Defense spending climbed from $316 billion in FY2001 to $690 billion in FY2010, before tumbling into the bipartisan chasm known as sequestration. The defense budget has fallen from 4.7 percent of GDP in 2009 to 3.2 percent today—headed for just 2.8 percent by 2018. That post-9/11 increase may seem sizable; however, as the Congressional Budget Office notes, in inflation-adjusted terms, DoD’s base budget increased by just 31 percent between FY2000 and FY2014—“an annual average growth rate of 1.9 percent.” As outgoing Army Chief of Staff Gen. Ray Odierno puts it, “We have increasing demands on our military, while we continue to have decreasing resources in our military.”

Elsewhere in the Americas, Mexico is less stable than it was on 9/11. Mexico’s narco-insurgency has claimed 138,000 people since 2006. Beijing is wooing Ecuador, Venezuela, Costa Rica, Argentina and Colombia with lucrative resource-development deals. And Moscow is reviving its military ties in the Americas, selling arms to eight countries in this hemisphere.
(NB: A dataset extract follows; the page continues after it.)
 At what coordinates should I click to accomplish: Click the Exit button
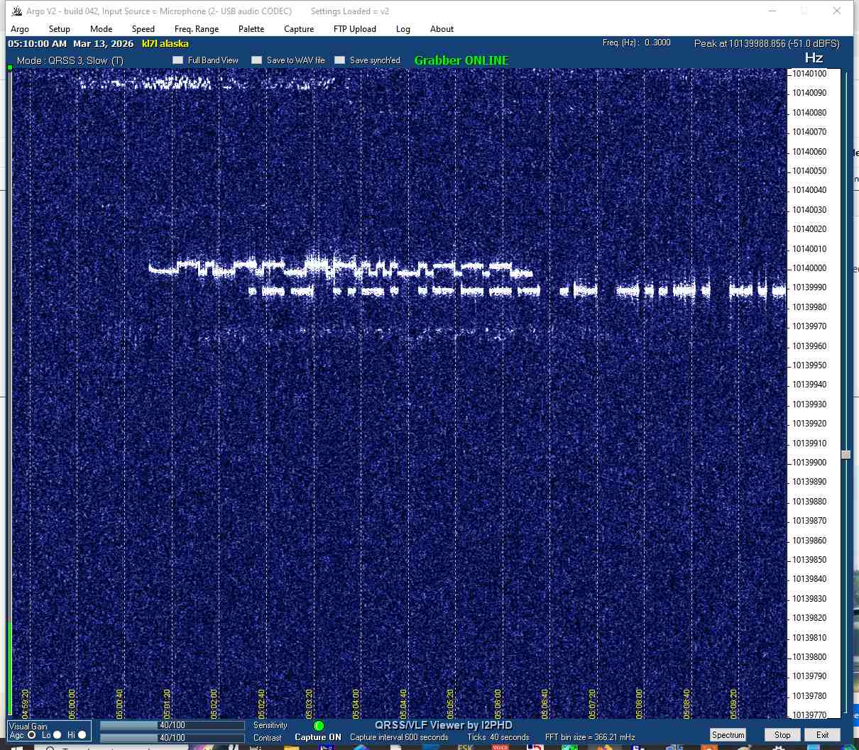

Across the Pacific, North Korea has an estimated 20 nuclear devices—more than it did on 9/11.

Like Russia, China is literally larger than it was on 9/11, having turned disputed atolls in the South China Sea into man-made islands that “are clearly military in nature,” according to Adm. Harry Harris, commander of PACOM. China’s official military spending has grown by an average 14 percent annually since 2000—a 210-percent increase—enabling it to buy, build and steal power-projecting warships, fifth-generation warplanes, a bristling arsenal of ship-killing missiles and sophisticated information-warfare capabilities. This past summer, Beijing showed off some of its multi-dimensional arsenal in what Jane’s Defense called “the largest-ever display of firepower” by China’s navy—and in a massive data hack compromising 21.5 million Americans. U.S. officials describe it as perhaps the “the most devastating cyberattack in our nation’s history.”

For a fleeting moment after 9/11, there was a national consensus about America’s purpose in the world. But as President Obama has observed, “Years of debate over Iraq and terrorism have left our unity on national-security issues in tatters.” That assessment is accurate but frightening. Given the growing number of threats buffeting post-9/11 America—al Qaeda’s asymmetric war, China’s cyberattacks, Russia’s hybrid warfare, the Islamic State’s franchise jihad, Iran’s proxy wars, North Korea’s nukes—national unity on national security is sorely needed.